发作性睡病伴猝倒症的特征为日间过度嗜睡,伴有反复出现的不可抗拒的睡眠发作、猝倒、幻觉和睡眠麻痹。其病因不明,但在所有研究人群中均与人类白细胞抗原(HLA)呈正相关。本研究的目的是调查墨西哥梅斯蒂索患者中HLA II类DRB1/DQB1等位基因与发作性睡病伴猝倒症的关联。
这是一项针对连续患者和种族匹配对照的病例对照研究。我们纳入了国立神经病学研究所、精神病学研究所及斯坦福大学发作性睡病中心诊断为典型发作性睡病伴猝倒症的32例患者。作为健康对照,纳入了203名墨西哥梅斯蒂索人。使用基于序列的分型鉴定DRB1等位基因。采用PCR-SSOP反向斑点杂交法进行DQB1分型。通过直接计数计算等位基因频率,并使用耶茨卡方检验评估差异的显著性。评估比值比和置信区间。

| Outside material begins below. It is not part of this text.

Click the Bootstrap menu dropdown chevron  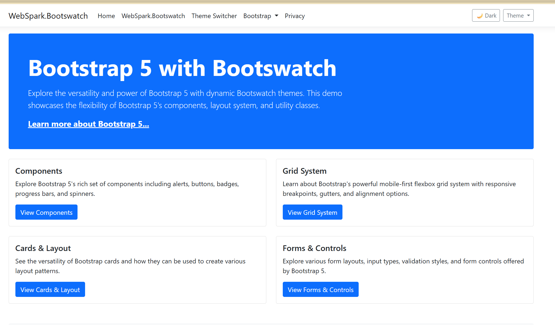point(276,16)
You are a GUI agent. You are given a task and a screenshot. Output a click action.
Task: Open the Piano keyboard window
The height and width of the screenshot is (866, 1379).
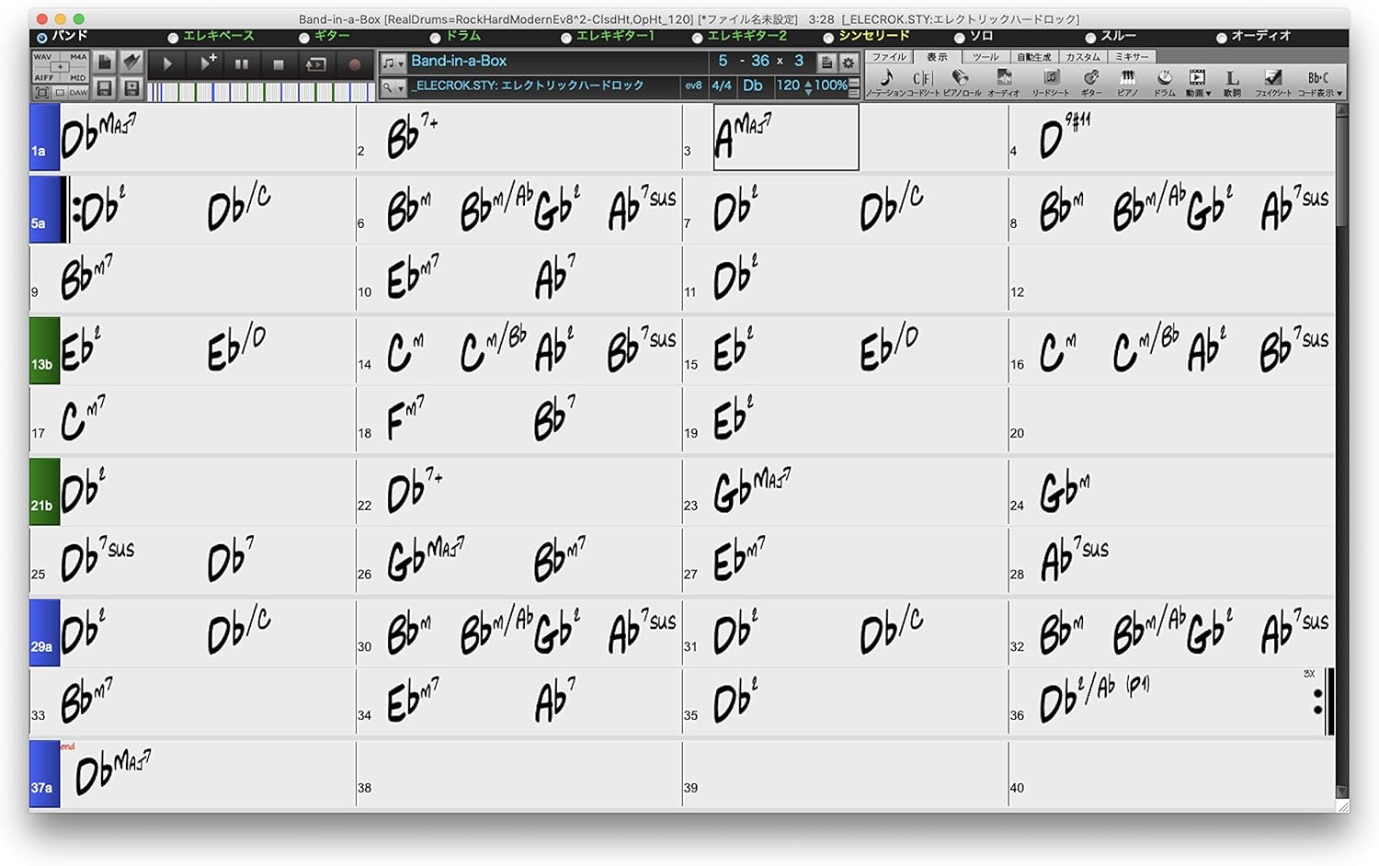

发现HLA-DRB11501(OR = 8.2;pc < 0.0001)和DQB10602(OR = 8.4;pc < 0.0001)与发作性睡病呈正相关。从分析中剔除DQB10602+患者后,还发现DQB10301增加(OR = 2.7;p = 0.035;pc = 无显著性差异)。15.6%的病例存在DQB10602/DQB10301基因型(OR = 11.5;p = 0.00035),具有高风险。发现患者中DRB10407(OR = 0.2;p = 0.016,pc = 无显著性差异)和DQB10302(OR = 0.4;p = 0.017,pc = 无显著性差异)减少。性别分层分析显示,携带DRB11501(OR = 15.8,pc < 0.0001)和DQB10602(OR = 19.8,pc < 0.0001)的女性比男性风险更高(两个等位基因的OR均为5.0;DRB1的p = 0.012,pc = 无显著性差异;DQB1的p = 0.0012,pc = 0.017)。在患有发作性睡病的墨西哥人中发现的易感等位基因在日本人和白种人中也存在;在韩国人中也显示出DRB1*04相关的保护作用。根据先前提出的性别二态性,提示女性中HLA关联更强。
这一知识可能有助于更好地理解不同人群中的疾病发病机制。对所述等位基因/基因型携带者发生发作性睡病伴猝倒症的风险评估也可能成为现实。应在墨西哥人和其他西班牙裔患者中分析更大的样本以证实这些结果。